Ransomware attacks are so devastating to organisations because they allow access to one of the main assets businesses need to function – data. Even the shortest disruption to the most basic functions can bring an entire organisation to its knees. Until recently, these attacks focused on the availability of this data and aimed to lock users out of their systems via encryption or the modification of passwords. However, realising the price point of the data they had their hands on and the preemptive actions of businesses to back-up their files and systems, cybercriminals are now threatening to post this stolen data in the public domain.
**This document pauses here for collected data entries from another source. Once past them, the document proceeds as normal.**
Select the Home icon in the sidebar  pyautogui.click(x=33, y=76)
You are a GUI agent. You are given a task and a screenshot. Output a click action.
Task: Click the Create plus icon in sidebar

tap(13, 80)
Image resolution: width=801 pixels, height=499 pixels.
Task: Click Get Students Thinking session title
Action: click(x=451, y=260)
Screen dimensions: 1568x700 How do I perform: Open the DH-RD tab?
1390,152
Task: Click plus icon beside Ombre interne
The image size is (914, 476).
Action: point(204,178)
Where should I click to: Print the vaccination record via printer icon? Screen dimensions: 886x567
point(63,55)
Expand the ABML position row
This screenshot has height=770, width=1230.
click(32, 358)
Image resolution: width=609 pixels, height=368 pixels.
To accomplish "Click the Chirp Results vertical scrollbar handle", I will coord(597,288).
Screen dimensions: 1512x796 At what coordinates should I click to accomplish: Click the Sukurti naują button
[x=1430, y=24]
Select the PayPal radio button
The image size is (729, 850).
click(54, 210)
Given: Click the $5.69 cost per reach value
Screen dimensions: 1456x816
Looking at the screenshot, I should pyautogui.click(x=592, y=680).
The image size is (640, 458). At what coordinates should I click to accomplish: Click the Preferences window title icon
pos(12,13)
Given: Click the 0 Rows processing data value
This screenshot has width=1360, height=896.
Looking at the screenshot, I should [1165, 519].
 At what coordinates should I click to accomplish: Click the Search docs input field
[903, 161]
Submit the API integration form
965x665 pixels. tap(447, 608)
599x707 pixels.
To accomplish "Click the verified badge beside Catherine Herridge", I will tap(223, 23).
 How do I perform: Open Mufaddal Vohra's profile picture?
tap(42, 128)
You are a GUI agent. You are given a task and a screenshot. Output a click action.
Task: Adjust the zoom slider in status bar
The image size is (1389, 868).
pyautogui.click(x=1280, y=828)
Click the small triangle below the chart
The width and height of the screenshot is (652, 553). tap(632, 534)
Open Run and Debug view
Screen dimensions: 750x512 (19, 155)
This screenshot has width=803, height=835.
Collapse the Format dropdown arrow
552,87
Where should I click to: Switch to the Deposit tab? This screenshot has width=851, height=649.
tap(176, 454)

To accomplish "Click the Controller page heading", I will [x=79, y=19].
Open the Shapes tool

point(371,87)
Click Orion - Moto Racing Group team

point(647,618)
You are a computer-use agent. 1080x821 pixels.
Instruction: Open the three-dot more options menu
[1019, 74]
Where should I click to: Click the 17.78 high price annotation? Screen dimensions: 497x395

This shift in tactics now means that businesses can no longer ignore the demand for payment as they restore their systems. Those targeted now have to take into account the risk of a data leak, which brings reputational risks as well as heavy fines. A recent report has revealed that 2021 had the highest average data breach cost in 17 years, rising from USD 3.86 million to USD 4.24 million.
With the likelihood of even more sophisticated attacks in 2022, businesses need to prepare themselves. Once a ransomware attack hits an organisation, it’s already too late. Businesses need to look to prevent an attack and stop one in its tracks before it gets near to any data.
The rising botnet threat
Botnet attacks have arrived in full force. In the UK alone, botnet attacks rose by 41pc in the first half of the year with human-initiated attacks falling by 29%. The financial services industry and media businesses bore the brunt. Botnets are networks of hijacked computer devices and once within a hijacked device, criminals can gather data, monitor a users’ activity, send files and other data as well as reading and writing system data. These attacks are usually motivated by financial and information theft, services sabotage and using the access as a selling point to other cybercriminals.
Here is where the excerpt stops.